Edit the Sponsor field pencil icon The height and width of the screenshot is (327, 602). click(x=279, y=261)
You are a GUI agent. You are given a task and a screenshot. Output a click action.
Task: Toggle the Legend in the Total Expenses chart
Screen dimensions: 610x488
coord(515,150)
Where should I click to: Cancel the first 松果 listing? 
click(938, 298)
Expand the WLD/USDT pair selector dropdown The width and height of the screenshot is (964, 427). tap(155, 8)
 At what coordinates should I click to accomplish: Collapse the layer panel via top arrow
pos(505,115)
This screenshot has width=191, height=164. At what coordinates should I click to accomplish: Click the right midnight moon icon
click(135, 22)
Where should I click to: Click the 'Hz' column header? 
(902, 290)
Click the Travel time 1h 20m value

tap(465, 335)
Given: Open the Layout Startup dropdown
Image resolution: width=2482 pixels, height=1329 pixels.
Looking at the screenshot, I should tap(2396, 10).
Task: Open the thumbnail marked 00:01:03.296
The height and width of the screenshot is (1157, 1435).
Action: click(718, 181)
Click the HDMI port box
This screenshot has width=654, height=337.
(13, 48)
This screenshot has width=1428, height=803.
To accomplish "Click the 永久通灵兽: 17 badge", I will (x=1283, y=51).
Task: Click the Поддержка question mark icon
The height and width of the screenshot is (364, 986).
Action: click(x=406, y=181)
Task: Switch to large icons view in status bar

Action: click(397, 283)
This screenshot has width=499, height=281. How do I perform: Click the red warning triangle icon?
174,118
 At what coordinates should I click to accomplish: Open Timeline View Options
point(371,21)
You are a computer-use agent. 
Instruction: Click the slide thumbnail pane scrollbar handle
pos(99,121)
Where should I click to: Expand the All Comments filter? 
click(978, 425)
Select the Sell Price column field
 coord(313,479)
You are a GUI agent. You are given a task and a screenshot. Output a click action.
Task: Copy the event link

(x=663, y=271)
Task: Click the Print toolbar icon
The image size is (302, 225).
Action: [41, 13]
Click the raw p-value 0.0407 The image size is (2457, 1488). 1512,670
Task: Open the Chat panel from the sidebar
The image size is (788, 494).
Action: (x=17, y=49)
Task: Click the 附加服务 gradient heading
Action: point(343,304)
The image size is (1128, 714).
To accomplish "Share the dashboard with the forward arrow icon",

══════════

Write out the listing above word for word, starting with the line that contains "Where should I click to: Click" and going on through the line that contains "Action: [41, 13]".

Where should I click to: Click the 'Hz' column header? 
(902, 290)
Click the Travel time 1h 20m value

tap(465, 335)
Given: Open the Layout Startup dropdown
Image resolution: width=2482 pixels, height=1329 pixels.
Looking at the screenshot, I should tap(2396, 10).
Task: Open the thumbnail marked 00:01:03.296
The height and width of the screenshot is (1157, 1435).
Action: click(718, 181)
Click the HDMI port box
This screenshot has width=654, height=337.
(13, 48)
This screenshot has width=1428, height=803.
To accomplish "Click the 永久通灵兽: 17 badge", I will (x=1283, y=51).
Task: Click the Поддержка question mark icon
The height and width of the screenshot is (364, 986).
Action: click(x=406, y=181)
Task: Switch to large icons view in status bar

Action: click(397, 283)
This screenshot has width=499, height=281. How do I perform: Click the red warning triangle icon?
174,118
 At what coordinates should I click to accomplish: Open Timeline View Options
point(371,21)
You are a computer-use agent. 
Instruction: Click the slide thumbnail pane scrollbar handle
pos(99,121)
Where should I click to: Expand the All Comments filter? 
click(978, 425)
Select the Sell Price column field
 coord(313,479)
You are a GUI agent. You are given a task and a screenshot. Output a click action.
Task: Copy the event link

(x=663, y=271)
Task: Click the Print toolbar icon
The image size is (302, 225).
Action: [41, 13]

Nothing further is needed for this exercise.